İfadenin ardından polislerle Kaplan’ın avukatı bir lokantada buluşuyor, avukat yemek eşliğinde polislere faturayı teslim ediyor. Şimdi o polisler lokantada hesabı avukata ödettikleri iddiasıyla soruşturma altında. Polislerse faturayı kendilerinin ödediğini söylüyor.

Daha kim bilir neler işiteceğiz bu soruşturmalardan…
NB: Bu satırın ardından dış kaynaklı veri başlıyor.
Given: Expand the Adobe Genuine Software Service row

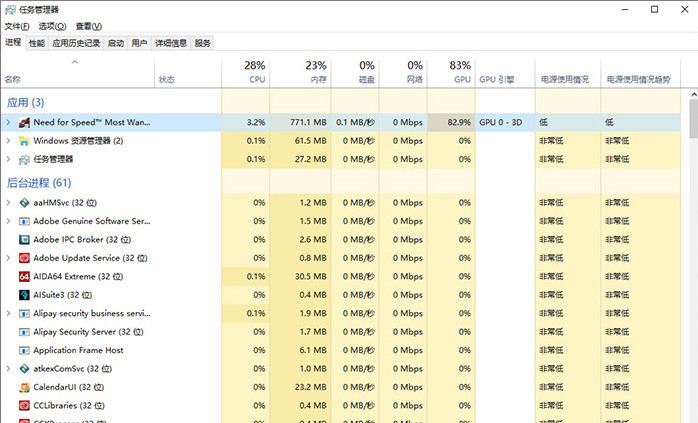Looking at the screenshot, I should pos(8,221).
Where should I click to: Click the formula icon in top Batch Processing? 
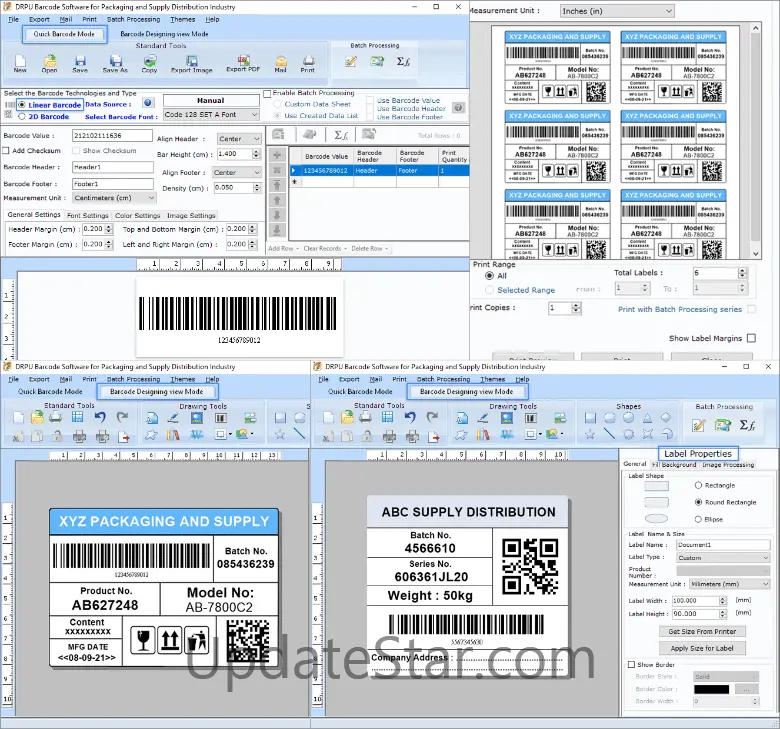point(404,61)
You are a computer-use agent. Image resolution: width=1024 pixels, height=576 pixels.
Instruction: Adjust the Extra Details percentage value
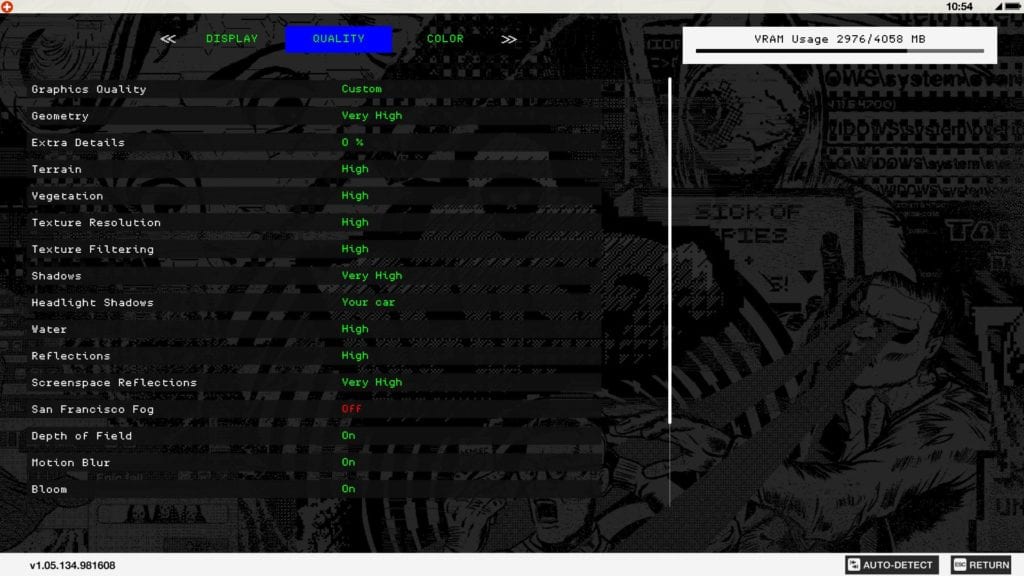pyautogui.click(x=352, y=143)
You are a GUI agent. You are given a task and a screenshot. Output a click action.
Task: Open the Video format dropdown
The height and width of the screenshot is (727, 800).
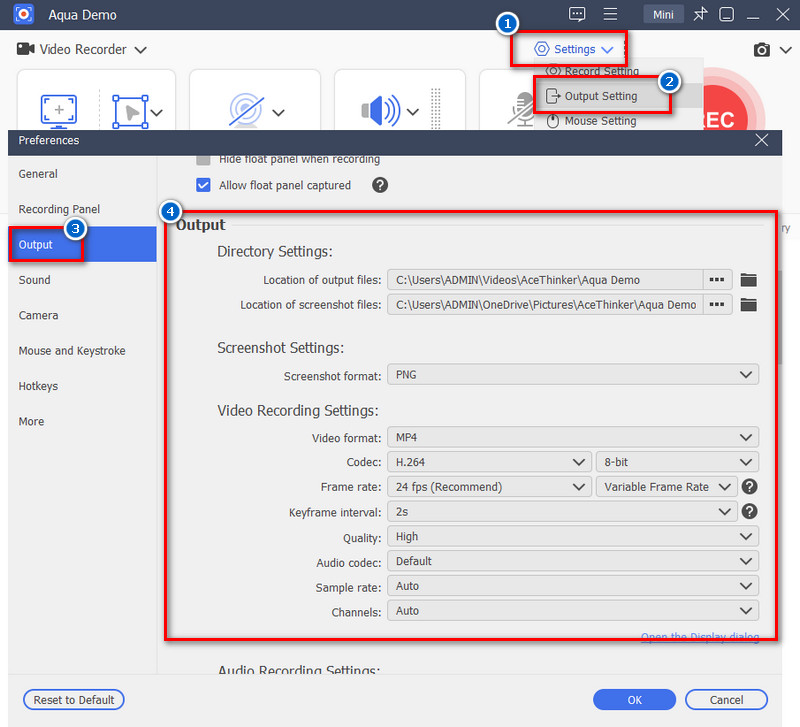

Merkez Bankası güvenirlik inşa etme peşinde

Merkez Bankası güvenirlik inşa etme peşinde

Merkez Bankası bu yılın sonuna ilişkin enflasyon hedefini dün yükseltti, yüzde 36’dan yüzde 38’e getirdi. Zaten yüzde 36’lık hedef daha geçen ay açıklanan enflasyondan itibaren inandırıcılığını tamamen yitirmişti, piyasada beklentiler yüzde 45 seviyesinde.

Bankanın hedefi yükseltmesi akademik anlamda inandırıcılığı için sembolik bir öneme sahip. Banka geçen yıl da enflasyon hedefini yükseltmiş, gerçek enflasyona daha yakın bir tahminde bulunmaya çalışmıştı.

Bu çaba sürdürülecekse gelecek açısından önemli. Çünkü aslında enflasyonla mücadele en temelde tuhaf biçimde Merkez Bankası’nın yapacağı doğru tahmine dayalı. Banka tahminlerini (ve tabii hedeflerini) tutturabildiğini iç ve dış bütün kamuoyuna gösterebiliyorsa bir sonraki tahmininde inandırıcı olabilir. Merkez Bankası’nın yaptığı tahmine eğer kimse inanmıyorsa enflasyonla mücadele de mümkün değil.

O bakımdan Türkiye Cumhuriyet Merkez Bankası’nın aslında yolun başında olduğunu söylememiz lazım. Bu kuruma hepimiz güvenimizi o kadar kaybettik ki ülkemizde bir Merkez Bankası bırakmadık.

Yıllar önce S&P ve Moody’s gibi kredi derecelendirme kuruluşları Türkiye’nin kredi notunu kırarken ‘kurumsal kapasite kaybı’ndan önemle söz etmiş, ama içeride kimse onları dinlememişti.

Kurumsal kapasite sahiden de kayboldu, Merkez Bankası yok hükmüne indirgendi. Şimdi sıfırdan güven inşa etmeye çalışıyor kurum.